SOURCE DOCUMENT

Seriously, I just want NPCs with classes taken as seriously as monsters. Which, right now, they kinda can't be.

3/5

someone wrote:

"There are several tactics that are available to scenario writers that they wont in general do just because it would remove any fun of the encounter."

I disagree with this. I want to see a variety of abilities. This would include mind control stuffs.

What makes things not fun for me is when the DM does not know how to run the awesome or uncommon abilities.

Silver Crusade 2/5

Finlanderboy wrote:
someone wrote:

"There are several tactics that are available to scenario writers that they wont in general do just because it would remove any fun of the encounter."

I disagree with this. I want to see a variety of abilities. This would include mind control stuffs.

What makes things not fun for me is when the DM does not know how to run the awesome or uncommon abilities.

Seconded. PFS NPCs lack variety compared to monstrous NPCs. And usually hitting power and danger factor.

REQUESTS
1 – Update the forum thread on NPCs between "Silver Crusade 2/5" and "and danger factor.", inclusive, so that "variety" becomes "range".
2 – Carry the forum thread on NPCs further, picking up after its last post.

SUPPLIED INFORMATION

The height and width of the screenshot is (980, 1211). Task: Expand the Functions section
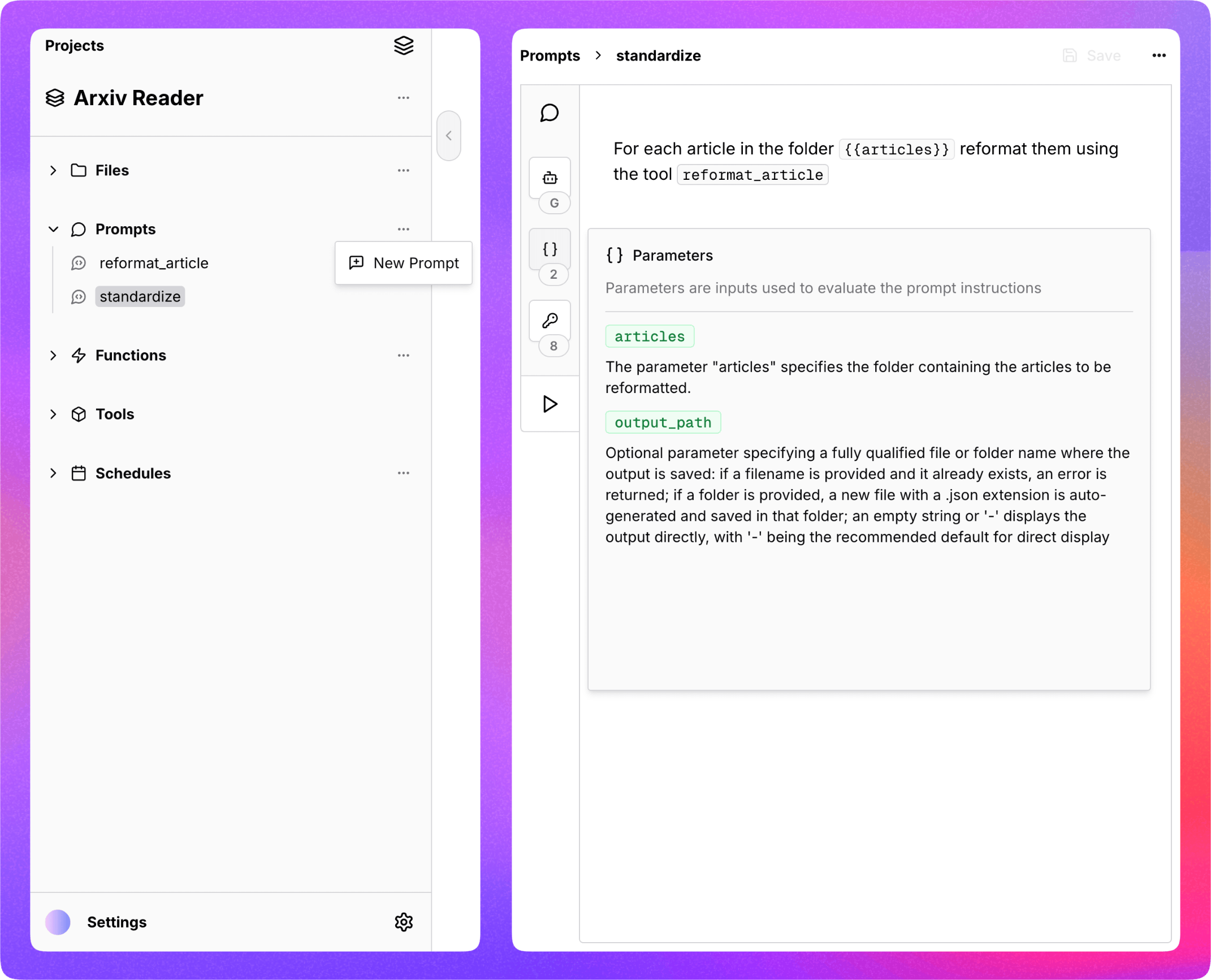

WRITTEN RESPONSES
1 –
Silver Crusade 2/5

Finlanderboy wrote:
someone wrote:

"There are several tactics that are available to scenario writers that they wont in general do just because it would remove any fun of the encounter."

I disagree with this. I want to see a range of abilities. This would include mind control stuffs.

What makes things not fun for me is when the DM does not know how to run the awesome or uncommon abilities.

Seconded. PFS NPCs lack range compared to monstrous NPCs. And usually hitting power and danger factor.

2 –
5/5

The more options we include for GMs, the more table variance we see. This increases the frequency of poor experiences.

Additionally, we shy away from including non-PRD content which puts NPCs at a disadvantage.

Silver Crusade 2/5

There can still be printed tactics. Just a variance of abilities. There NEEDS to be NPC gunslingers, as many Aspis flunkies that have been eaten my Fluffy the Super Cat with a 35 armor class.


I would also mention I have seen several instances of the GM either not knowing how to use correctly use some of the more dangerous possibilities (usually due to lack of prep), unwilling to because he was afraid he would kill the PC's, or sticking to the typed strategy even though it no longer made much sense due to the PC tactics.

I would agree that the NPC's are not usually quite as dangerous as the monsters, but they are often sufficiently dangerous though sometimes not played that way.

5/5

1 person marked this as a favorite.
David Bowles wrote:
There can still be printed tactics. Just a variance of abilities. There NEEDS to be NPC gunslingers, as many Aspis flunkies that have been eaten my Fluffy the Super Cat with a 35 armor class.

Why do we need NPC gunslingers to deal with your Fluffy the Super Cat with 35 AC? Why do players feel the need to build Fluffy like that and then complain that NPCs aren't challenging enough? Build Fluffy w/o optimization and NPCs will be more challenging if that's what people truly want.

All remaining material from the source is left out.